What the task asks
Write out each record in full and exactly as given. Skip any pictures.

************

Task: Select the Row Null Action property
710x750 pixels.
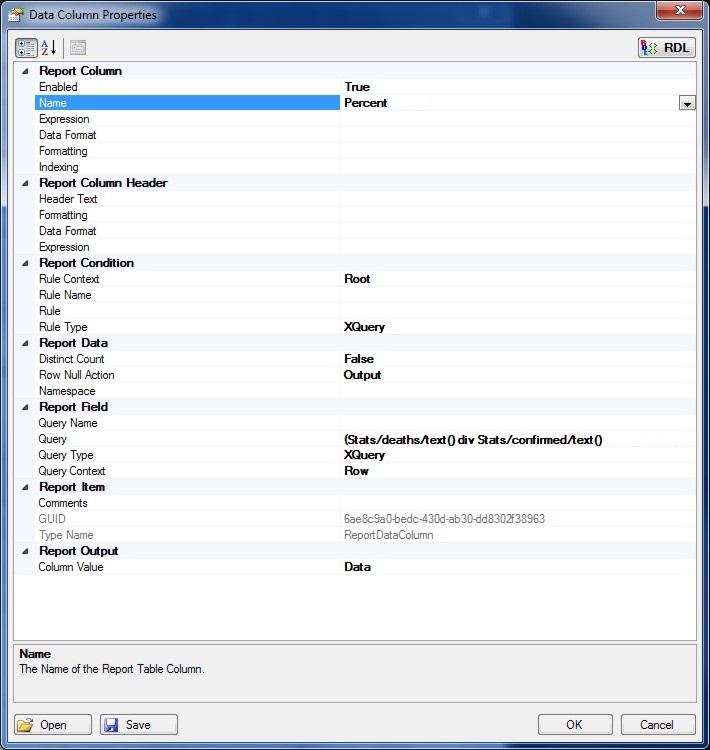Action: [76, 375]
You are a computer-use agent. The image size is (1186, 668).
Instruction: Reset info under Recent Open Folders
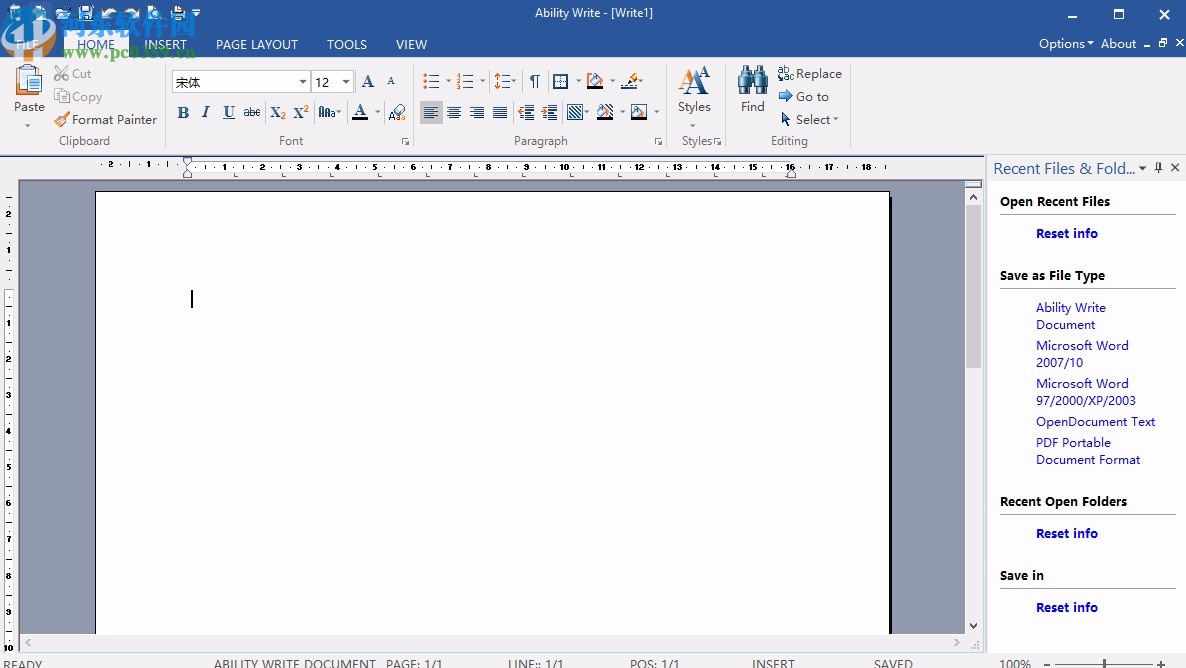point(1066,533)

************

Expected answer
Task: Select the Row Null Action property
710x750 pixels.
Action: [76, 375]
You are a computer-use agent. The image size is (1186, 668).
Instruction: Reset info under Recent Open Folders
point(1066,533)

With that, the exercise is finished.